A yarn-scale woven fabric model including significant slippage formulated within the Arbitrary Lagrangian Eulerian framework

Abstract

A numerical model is proposed to simulate significant yarn slippage and unweaving in woven fabrics using the Arbitrary Lagrangian Eulerian (ALE) method. Woven fabrics were modeled at the yarn scale using 1D ALE elements with additional slip displacement degrees of freedom (DOF). The relatively weak bending stiffness of the yarn was included using a rotation-free approach. A weave kinematic constraint between crossing yarns allowed an efficient description of the deformation modes due to the yarn assembly such as in-plane shear. In particular, normal compaction at weave points was taken into account using an additional crimp amplitude DOF and couplings of the fabric’s cohesion with the normal and lateral compaction were considered. To deal with yarn unweaving, a specific void-ALE 1D element was developed in order to avoid remeshing, time-step reduction (explicit scheme) and early deactivation of the weave kinematic constraint.
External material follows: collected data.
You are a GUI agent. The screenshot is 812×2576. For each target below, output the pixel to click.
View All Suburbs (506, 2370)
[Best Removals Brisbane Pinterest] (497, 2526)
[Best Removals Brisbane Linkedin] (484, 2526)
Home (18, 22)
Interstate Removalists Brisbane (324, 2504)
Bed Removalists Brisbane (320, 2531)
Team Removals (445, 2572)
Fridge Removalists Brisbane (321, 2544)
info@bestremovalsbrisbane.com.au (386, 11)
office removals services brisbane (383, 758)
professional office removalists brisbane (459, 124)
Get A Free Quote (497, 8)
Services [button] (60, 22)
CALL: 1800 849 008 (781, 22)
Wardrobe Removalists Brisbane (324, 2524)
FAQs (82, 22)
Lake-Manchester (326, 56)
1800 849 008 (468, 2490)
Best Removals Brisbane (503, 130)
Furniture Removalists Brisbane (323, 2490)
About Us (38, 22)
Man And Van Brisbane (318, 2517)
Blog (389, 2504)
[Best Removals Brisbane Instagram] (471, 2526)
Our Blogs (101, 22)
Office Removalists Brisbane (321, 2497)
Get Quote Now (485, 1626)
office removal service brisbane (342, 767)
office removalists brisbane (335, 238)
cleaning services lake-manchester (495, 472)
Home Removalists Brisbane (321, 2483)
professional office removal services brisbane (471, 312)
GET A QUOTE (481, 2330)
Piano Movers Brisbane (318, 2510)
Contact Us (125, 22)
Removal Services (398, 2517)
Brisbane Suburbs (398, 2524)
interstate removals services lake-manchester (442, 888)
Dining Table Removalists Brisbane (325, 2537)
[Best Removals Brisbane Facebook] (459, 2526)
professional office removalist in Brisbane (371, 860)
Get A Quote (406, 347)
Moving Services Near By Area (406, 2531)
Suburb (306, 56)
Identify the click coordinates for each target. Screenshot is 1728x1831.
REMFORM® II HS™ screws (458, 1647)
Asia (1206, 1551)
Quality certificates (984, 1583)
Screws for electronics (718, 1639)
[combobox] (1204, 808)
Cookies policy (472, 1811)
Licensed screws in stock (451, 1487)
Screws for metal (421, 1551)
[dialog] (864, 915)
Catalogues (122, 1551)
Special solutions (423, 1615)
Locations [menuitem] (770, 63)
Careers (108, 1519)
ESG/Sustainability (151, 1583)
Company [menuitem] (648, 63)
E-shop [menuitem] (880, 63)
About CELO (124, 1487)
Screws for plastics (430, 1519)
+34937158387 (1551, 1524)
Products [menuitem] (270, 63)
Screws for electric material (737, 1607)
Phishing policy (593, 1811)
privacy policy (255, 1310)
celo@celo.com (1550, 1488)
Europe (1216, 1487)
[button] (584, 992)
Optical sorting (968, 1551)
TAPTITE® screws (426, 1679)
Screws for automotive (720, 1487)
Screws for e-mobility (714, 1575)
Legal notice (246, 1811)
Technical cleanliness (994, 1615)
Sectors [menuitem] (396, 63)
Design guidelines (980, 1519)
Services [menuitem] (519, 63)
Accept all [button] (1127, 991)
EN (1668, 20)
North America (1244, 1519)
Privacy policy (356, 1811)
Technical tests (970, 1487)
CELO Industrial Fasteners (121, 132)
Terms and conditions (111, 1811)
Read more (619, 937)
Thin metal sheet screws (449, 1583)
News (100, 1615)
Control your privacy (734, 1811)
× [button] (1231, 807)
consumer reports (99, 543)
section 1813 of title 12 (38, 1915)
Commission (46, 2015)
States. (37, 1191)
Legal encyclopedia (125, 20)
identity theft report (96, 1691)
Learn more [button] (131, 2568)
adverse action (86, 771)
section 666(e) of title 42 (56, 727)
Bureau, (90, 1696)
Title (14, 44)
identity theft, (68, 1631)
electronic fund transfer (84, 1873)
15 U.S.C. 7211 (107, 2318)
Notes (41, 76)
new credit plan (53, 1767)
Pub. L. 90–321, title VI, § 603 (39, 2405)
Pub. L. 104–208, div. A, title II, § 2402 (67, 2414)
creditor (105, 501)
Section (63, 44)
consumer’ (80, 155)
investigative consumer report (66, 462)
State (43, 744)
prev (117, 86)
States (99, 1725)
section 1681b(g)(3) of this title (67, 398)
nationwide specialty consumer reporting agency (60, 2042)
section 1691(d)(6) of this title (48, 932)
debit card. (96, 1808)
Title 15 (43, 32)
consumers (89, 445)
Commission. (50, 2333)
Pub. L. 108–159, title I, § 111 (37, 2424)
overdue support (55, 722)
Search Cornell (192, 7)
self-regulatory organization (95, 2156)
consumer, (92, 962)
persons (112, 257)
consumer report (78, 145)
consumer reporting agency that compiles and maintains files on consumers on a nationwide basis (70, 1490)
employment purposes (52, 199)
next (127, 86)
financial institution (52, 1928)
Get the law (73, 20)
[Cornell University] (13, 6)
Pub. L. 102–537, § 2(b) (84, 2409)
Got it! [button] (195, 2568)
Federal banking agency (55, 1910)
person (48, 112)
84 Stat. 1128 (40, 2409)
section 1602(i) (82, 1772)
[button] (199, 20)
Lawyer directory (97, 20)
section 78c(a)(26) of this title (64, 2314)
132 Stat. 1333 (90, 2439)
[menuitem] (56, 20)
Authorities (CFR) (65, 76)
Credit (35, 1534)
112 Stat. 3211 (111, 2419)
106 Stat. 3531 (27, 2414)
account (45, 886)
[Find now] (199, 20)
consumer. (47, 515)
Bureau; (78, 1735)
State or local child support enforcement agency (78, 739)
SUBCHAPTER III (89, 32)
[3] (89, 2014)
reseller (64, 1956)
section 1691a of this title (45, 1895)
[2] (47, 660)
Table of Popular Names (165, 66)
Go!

To demonstrate the capabilities of this numerical model, common characterization tests such as in-plane and out-of-plane pullouts, which induced unweaving were simulated. Finally, a first forming simulation on a hemisphere was performed to verify whether the cohesion of the fabric remained well represented in situations without loss of cohesion before simulating forming on a prismatic punch involving significant yarn slippage.